With all due respect to the Internet, it has not often been described as a “lovefest”; indeed, it has been better known as a forum for fire-breathing, semi-literate personal attacks. But suddenly, wide swaths of the Web have become bastions of support and earnest civility, where community-members “retweet” or “reblog” each other’s bon mots, promiscuously proffer thumbs-up, help sell perfect strangers’ books, drive traffic to each other’s blogs and real-world events and even defend one another.

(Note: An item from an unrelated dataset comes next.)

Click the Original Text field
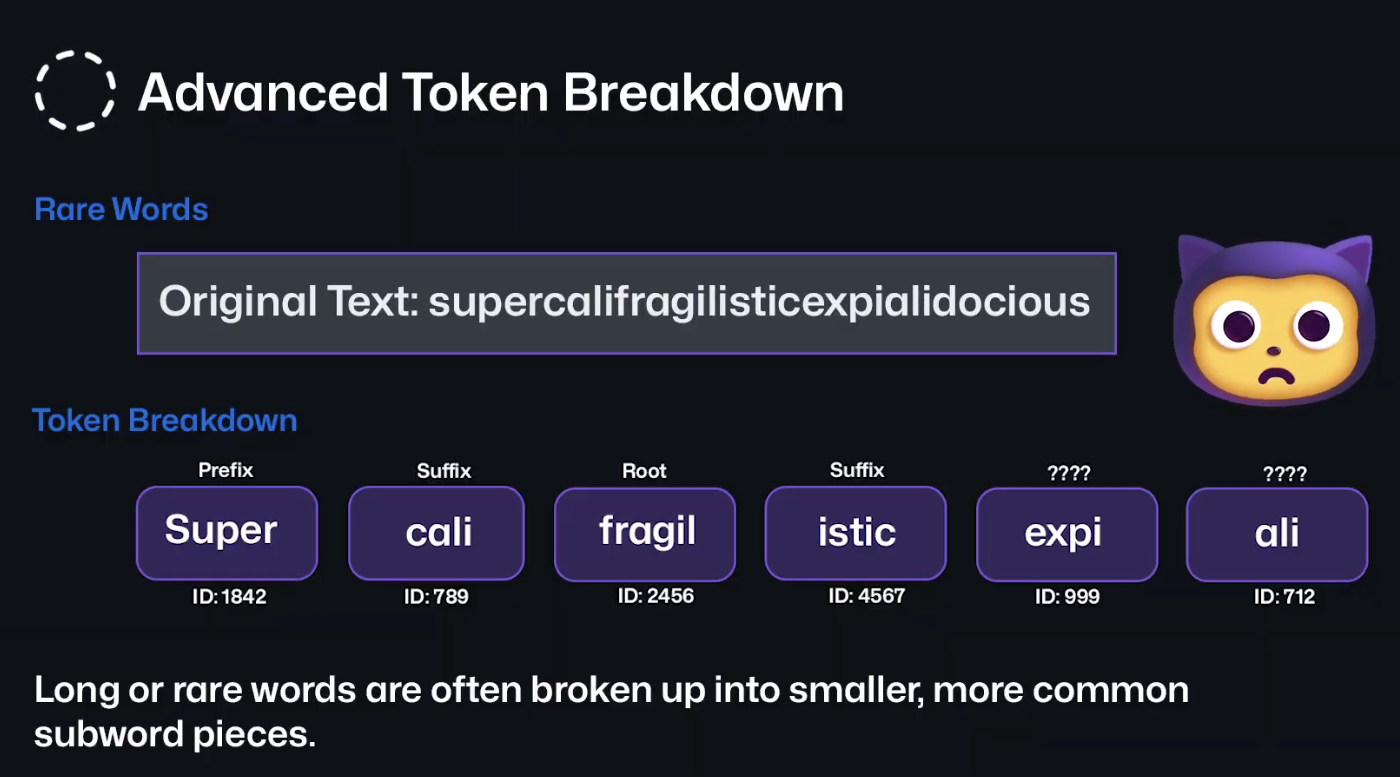This screenshot has width=1400, height=777. pos(626,303)
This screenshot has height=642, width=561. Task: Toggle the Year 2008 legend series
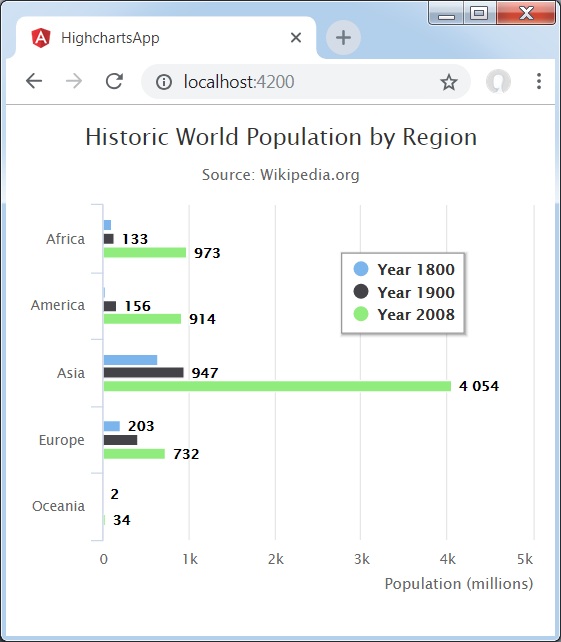(404, 314)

“People sometimes will get bent about something and put it on Facebook or Twitter and realize that’s just not the tone anymore,” said literary PR consultant Lauren Cerand, who kindly posted a comment on this reporter’s Facebook wall about a previous article in this newspaper (we had never met in person). “That very cynical voice worked really well from 2003 to 2006.” But “really negative people, they don’t have a lot of friends.” (In other words, you’re more likely to think before you tweet when you can actually watch yourself losing your audience with each nasty missive!)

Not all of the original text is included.